Improving the quality of Google Analytics data for Jekyll sites
As explained in the Google Analytics documentation, the default GA JavaScript snippet will extract the
information about the page location and title from window.location
and document.title
. This works fine
if the page is loaded directly from its origin without modification. However, a visitor of the site may
load the page from Google’s cache or use a service such as Google Translate to display it in a different
language. In this case the window.location
no longer contains the original URL of the page, and
document.title
may have a modified value as well. On the other hand, the Google Analytics code contained
in the page will (in general) still be executed.
The end result is that this particular type of page view is still recorded, but with somewhat unexpected data, as shown in the following screenshot:
The solution for this problem is to pass the page location and title information explicitly when sending the page view event.
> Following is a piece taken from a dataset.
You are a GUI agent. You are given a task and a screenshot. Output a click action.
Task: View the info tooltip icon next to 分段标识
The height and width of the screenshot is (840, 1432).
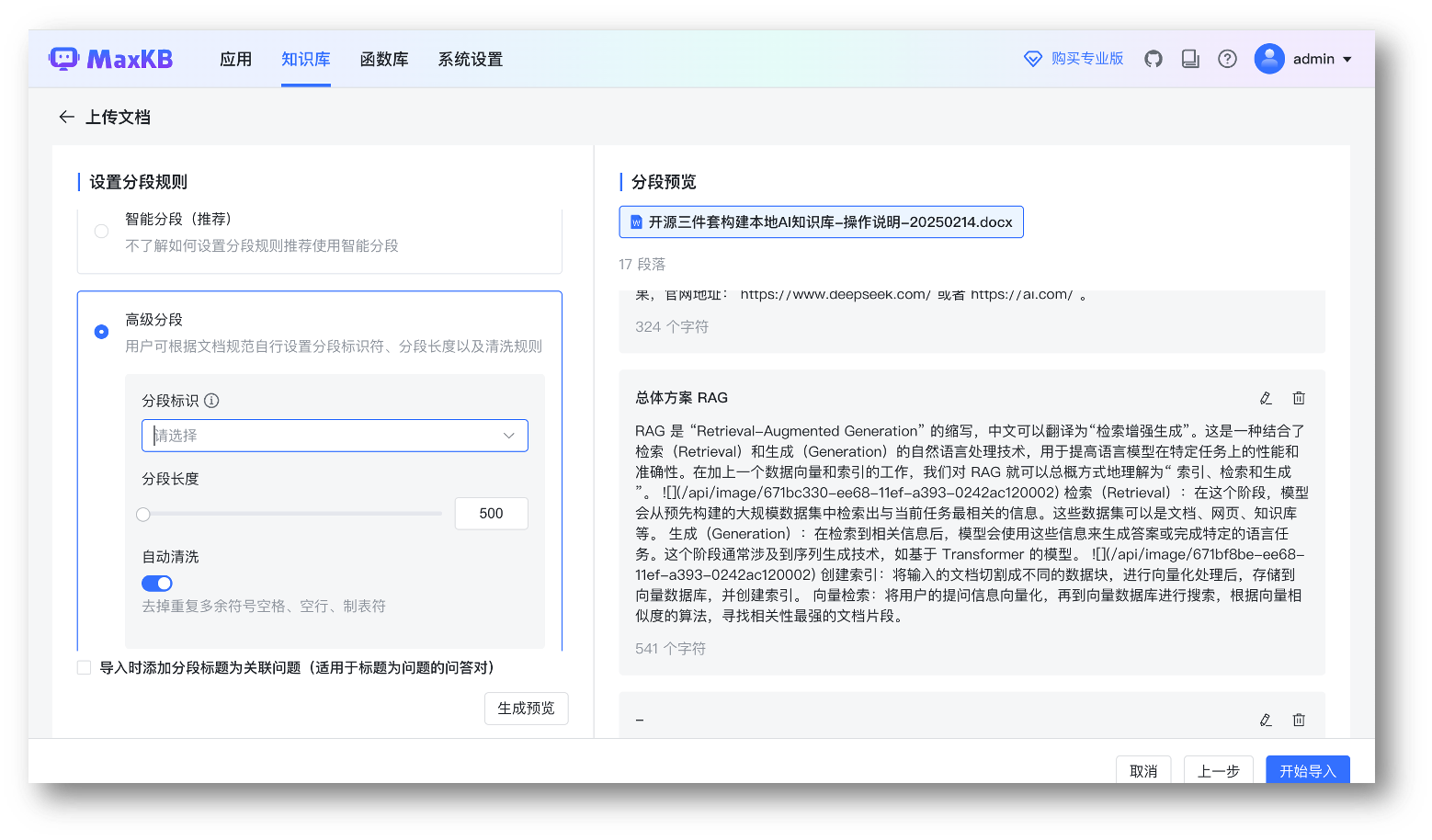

Of course, for this to work these values must appear as constants in the JavaScript returned by the site.
With Jekyll this is easy to achieve because the location and title are available from the
page.url
and page.title
template parameters, so that they can be substituted when the HTML of the
page is generated. This is straightforward, except that care must be taken to correctly escape
quotes that may be part of the page title:
ga('send', 'pageview', {
'page': '{{ page.url }}',
'title': '{{ page.title | replace: "'", "\\'" }}'
});
In the generated page these options will indeed appear as constants and they will be sent unmodified to Analytics, even if the page is loaded from Google’s cache or modified by Google Translate:
ga('send', 'pageview', {
'page': '/2015/01/05/jekyll-improving-ga-data-quality.html',
'title': 'Improving the quality of Google Analytics data for Jekyll sites'
});
Note that this relies on the assumption that all pages have the title
parameter set, i.e. that
the markup for the page title is always generated as follows:
<title>{{ page.title }}</title>
If that’s not the case, then you need to implement the necessary changes to make things consistent, either by modifying the JavaScript code or by changing the way the page metadata is generated.
Note that with Jekyll 2.x, a side effect of the change described here is that the home page of the site will no
longer be reported as /
, but as /index.html
. In another post I explain why this is actually
desirable (but note that this is no longer the case with Jekyll 3.x). In case you don’t like this because
it introduces a discontinuity in your analytics data,
it should be easy to modify the code shown above to take that particular situation into account.